Allow yourself to get angry

Dear Human 💕,

I can see you’re trying really hard to keep yourself from getting angry. Why?

Here’s how I see it:

You are living in a society where anger is considered bad. Now, you actually believe that anger is bad, and all those who feel or express anger are also bad. And you’re a woman. Women are loving and understanding. Women don’t get angry. Women don’t argue. Women don’t fight.

If even a hint of anger flares up in you, you stop it. You believe you shouldn’t feel angry. Ever. So, instead you’re feeling guilty, ashamed, scared, and you are doubting yourself.

You’re telling yourself:

I am being unreasonable. There’s nothing to be upset about. I’m over-reacting.

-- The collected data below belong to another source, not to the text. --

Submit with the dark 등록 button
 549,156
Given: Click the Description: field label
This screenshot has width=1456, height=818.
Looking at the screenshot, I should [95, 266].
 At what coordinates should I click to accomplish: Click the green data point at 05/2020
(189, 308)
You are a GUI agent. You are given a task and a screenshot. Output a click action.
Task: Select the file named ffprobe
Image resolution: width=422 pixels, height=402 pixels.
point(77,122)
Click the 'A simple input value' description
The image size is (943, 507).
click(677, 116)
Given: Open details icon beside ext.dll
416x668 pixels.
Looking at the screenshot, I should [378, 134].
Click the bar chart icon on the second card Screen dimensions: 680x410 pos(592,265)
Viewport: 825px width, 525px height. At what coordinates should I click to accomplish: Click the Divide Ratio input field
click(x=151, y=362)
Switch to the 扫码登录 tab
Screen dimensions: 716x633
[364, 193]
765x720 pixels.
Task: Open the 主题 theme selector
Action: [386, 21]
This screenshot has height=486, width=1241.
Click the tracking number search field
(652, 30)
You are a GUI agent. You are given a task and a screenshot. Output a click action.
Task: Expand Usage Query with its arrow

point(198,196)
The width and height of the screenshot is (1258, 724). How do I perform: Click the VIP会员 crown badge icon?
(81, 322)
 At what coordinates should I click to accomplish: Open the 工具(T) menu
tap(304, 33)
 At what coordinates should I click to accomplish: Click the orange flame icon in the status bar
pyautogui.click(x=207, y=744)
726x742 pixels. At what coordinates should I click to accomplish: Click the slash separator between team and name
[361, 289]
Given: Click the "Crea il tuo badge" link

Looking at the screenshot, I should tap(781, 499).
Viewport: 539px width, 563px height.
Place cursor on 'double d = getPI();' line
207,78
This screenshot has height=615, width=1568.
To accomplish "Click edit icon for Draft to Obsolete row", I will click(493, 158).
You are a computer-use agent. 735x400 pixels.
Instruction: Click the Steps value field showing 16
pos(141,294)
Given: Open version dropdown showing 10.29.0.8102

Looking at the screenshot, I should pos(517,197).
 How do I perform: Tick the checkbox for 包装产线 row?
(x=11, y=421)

Human. What the meow! That is so wrong.

The truth is anger is useful. Anger is your alarm bell going off.

You’re allowed to get upset, irritated, hurt, frustrated, or angry. Those emotions send you the message that something is wrong! Listen to them and find out what it is that bothers you.

If someone is disrespectful, judges you, criticizes you, makes fun of you, treats you unfairly, or even attacks or abuses you, you have the right to stand up for yourself. You have the right to fight back! You have the right to be angry. And you have the right to let others know that you’re angry.

Sometimes, getting angry is the most healthy response.

Next time you feel any anger flare up in you, don’t stop it. Let it burn. Feel that anger building up and rushing through your body. Your body is telling you something isn’t right and it is protecting you. It triggers your fight-or-flight reaction to get you ready to fight for yourself. Anger is powerful motivator. You feel like you need to do something. You’re ready to punch someone.

Now, that is the time to stop. Don’t react in the heat of the moment. Don’t explode. Give yourself time to cool down. You might need to walk away and get yourself out of the situation. Figure out what made you angry. What is wrong? Why are you upset? What do you need? What do you want? Then, respond accordingly.

Be ready for conflict and stand up for yourself and what you believe in. Fight back!

Don’t scream or scratch and bite, but let them know why you are angry. Let them feel that you are angry. It’s okay to let the anger come through in your voice and in your body.

You want to send a clear message:

I don’t like this. I don’t want this. I don’t accept this.

And that message is more powerful, if it has some fire to it. Makes them feel that you mean it. Show some teeth.

Remember, you teach others how to treat you. Don’t let others ignore you or walk all over you. You want to let them know and feel that you’re not letting them get away with it.

Keep it above the belt though. No attacks. No blaming. Stay respectful. Talk about your experience and your feelings. Keep in mind that you’re feeling whatever you’re feeling, because you interpret the situation in a certain way. Others might interpret it differently. Be open to here their perspective. Be clear about why you feel angry and what you would like to be different.

If you’re repressing your anger to avoid any conflict and keep the peace, think that through. Your repressed anger will build up and turn into resentment. And that will erode any relationship over time.

Getting angry is a powerful catalyst for change. So, allow yourself to get angry and ask for the change you need.

Staying angry is energy sucking. It keeps your body in constant fight-or-flight mode. That will take a toll in you. Let the anger go.

Yours,
Cat 🐾

P.S. If you feel like you to let some of your anger out to help you calm down, here are some ideas: scream, punch a pillow, run,listen to some angry music, go to a rage room.

P.P.S. Anger is like an iceberg. The anger is what’s visible. And under the surface it usually comes along with other emotions that are challenging to deal with. Shame. Fear. Grief. Hurt. Explore and face all the emotions your anger comes with and find out what is driving your anger.